Items stored from a collection:
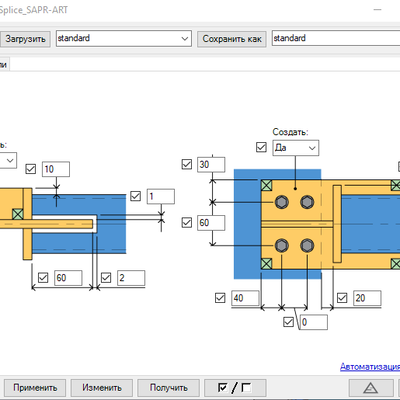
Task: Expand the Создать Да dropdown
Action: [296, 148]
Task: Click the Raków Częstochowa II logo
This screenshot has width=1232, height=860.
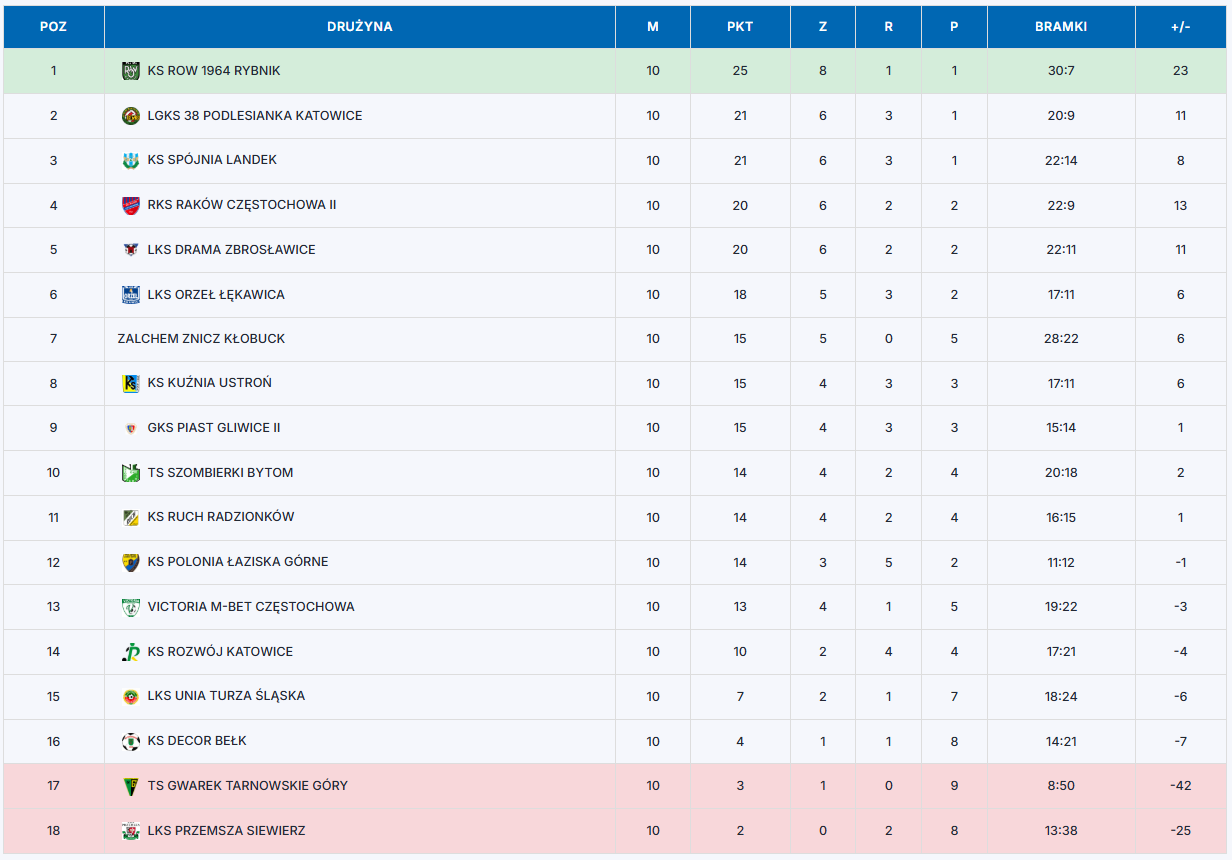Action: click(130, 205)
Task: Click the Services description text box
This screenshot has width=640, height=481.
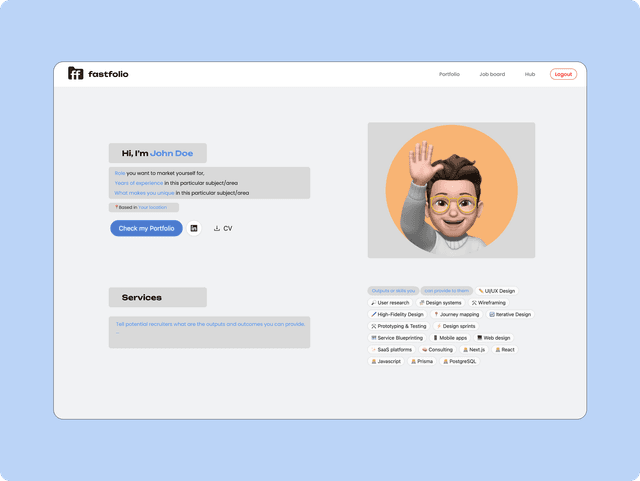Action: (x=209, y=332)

## Goal
Pull out each line of the material above that contains the string "width".

## Written response
This screenshot has width=1232, height=860.
This screenshot has width=640, height=481.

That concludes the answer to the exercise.